## What is needed
Could you set down exactly the lines in the records below between the line holding "You are a computer-use" and the line holding "Instruction: Click members", inclusive?

## Records to use
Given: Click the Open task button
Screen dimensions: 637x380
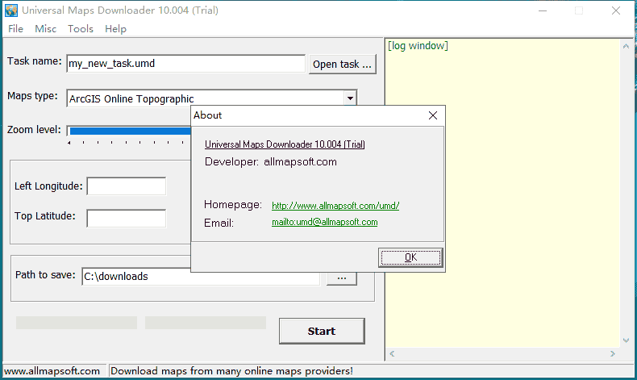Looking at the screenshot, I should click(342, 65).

...

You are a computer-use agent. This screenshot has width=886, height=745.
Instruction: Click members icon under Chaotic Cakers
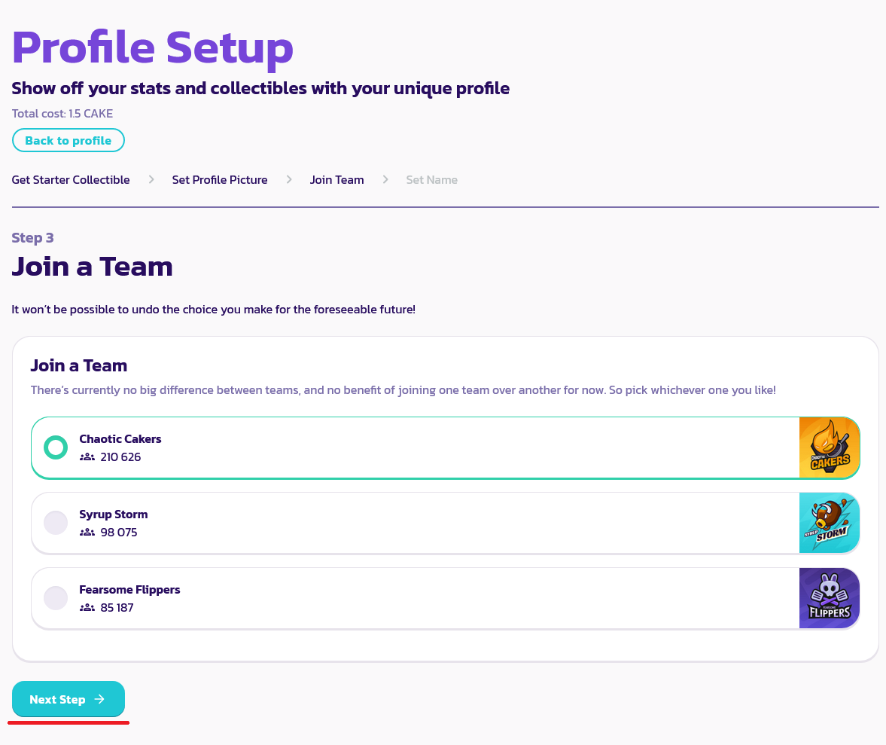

## Task solution
You are a computer-use agent. This screenshot has width=886, height=745.
Instruction: Click members icon under Chaotic Cakers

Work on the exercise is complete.